(Pixel coordinate grounding data)
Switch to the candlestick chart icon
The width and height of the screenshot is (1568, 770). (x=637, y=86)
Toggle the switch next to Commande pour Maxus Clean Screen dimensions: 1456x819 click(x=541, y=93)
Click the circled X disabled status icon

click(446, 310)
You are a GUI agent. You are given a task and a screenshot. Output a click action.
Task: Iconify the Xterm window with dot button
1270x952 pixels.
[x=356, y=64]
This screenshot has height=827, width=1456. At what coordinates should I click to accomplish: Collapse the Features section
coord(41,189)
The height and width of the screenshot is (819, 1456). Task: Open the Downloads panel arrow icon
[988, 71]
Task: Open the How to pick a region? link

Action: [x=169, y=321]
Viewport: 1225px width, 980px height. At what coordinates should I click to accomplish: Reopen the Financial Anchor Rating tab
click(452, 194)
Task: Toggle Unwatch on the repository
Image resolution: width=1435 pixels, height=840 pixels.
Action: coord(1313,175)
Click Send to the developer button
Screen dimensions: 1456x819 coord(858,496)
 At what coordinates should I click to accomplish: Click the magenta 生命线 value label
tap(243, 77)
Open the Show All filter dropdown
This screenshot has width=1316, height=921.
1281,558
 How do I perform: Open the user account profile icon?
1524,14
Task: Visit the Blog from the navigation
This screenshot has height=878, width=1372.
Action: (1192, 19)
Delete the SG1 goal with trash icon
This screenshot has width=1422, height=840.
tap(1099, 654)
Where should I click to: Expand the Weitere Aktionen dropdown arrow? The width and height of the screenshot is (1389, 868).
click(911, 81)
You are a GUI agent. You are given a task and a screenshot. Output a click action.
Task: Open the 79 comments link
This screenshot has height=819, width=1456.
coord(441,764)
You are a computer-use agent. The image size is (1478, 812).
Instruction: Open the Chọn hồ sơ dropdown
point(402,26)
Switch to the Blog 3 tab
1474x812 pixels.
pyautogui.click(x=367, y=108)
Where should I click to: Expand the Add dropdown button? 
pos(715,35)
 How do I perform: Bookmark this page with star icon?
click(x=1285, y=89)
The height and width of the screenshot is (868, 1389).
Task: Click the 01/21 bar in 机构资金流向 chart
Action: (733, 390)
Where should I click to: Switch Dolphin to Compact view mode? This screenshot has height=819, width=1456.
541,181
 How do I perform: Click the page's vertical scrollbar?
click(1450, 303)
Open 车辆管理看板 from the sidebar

(What is required) Retype every entry word for word.

(Answer box)
Switch to the candlestick chart icon
The width and height of the screenshot is (1568, 770). (x=637, y=86)
Toggle the switch next to Commande pour Maxus Clean Screen dimensions: 1456x819 click(x=541, y=93)
Click the circled X disabled status icon

click(446, 310)
You are a GUI agent. You are given a task and a screenshot. Output a click action.
Task: Iconify the Xterm window with dot button
1270x952 pixels.
[x=356, y=64]
This screenshot has height=827, width=1456. At what coordinates should I click to accomplish: Collapse the Features section
coord(41,189)
The height and width of the screenshot is (819, 1456). Task: Open the Downloads panel arrow icon
[988, 71]
Task: Open the How to pick a region? link

Action: [x=169, y=321]
Viewport: 1225px width, 980px height. At what coordinates should I click to accomplish: Reopen the Financial Anchor Rating tab
click(452, 194)
Task: Toggle Unwatch on the repository
Image resolution: width=1435 pixels, height=840 pixels.
Action: coord(1313,175)
Click Send to the developer button
Screen dimensions: 1456x819 coord(858,496)
 At what coordinates should I click to accomplish: Click the magenta 生命线 value label
tap(243, 77)
Open the Show All filter dropdown
This screenshot has width=1316, height=921.
1281,558
 How do I perform: Open the user account profile icon?
1524,14
Task: Visit the Blog from the navigation
This screenshot has height=878, width=1372.
Action: (1192, 19)
Delete the SG1 goal with trash icon
This screenshot has width=1422, height=840.
tap(1099, 654)
Where should I click to: Expand the Weitere Aktionen dropdown arrow? The width and height of the screenshot is (1389, 868).
click(911, 81)
You are a GUI agent. You are given a task and a screenshot. Output a click action.
Task: Open the 79 comments link
This screenshot has height=819, width=1456.
coord(441,764)
You are a computer-use agent. The image size is (1478, 812).
Instruction: Open the Chọn hồ sơ dropdown
point(402,26)
Switch to the Blog 3 tab
1474x812 pixels.
pyautogui.click(x=367, y=108)
Where should I click to: Expand the Add dropdown button? 
pos(715,35)
 How do I perform: Bookmark this page with star icon?
click(x=1285, y=89)
The height and width of the screenshot is (868, 1389).
Task: Click the 01/21 bar in 机构资金流向 chart
Action: (733, 390)
Where should I click to: Switch Dolphin to Compact view mode? This screenshot has height=819, width=1456.
541,181
 How do I perform: Click the page's vertical scrollbar?
click(1450, 303)
Open 车辆管理看板 from the sidebar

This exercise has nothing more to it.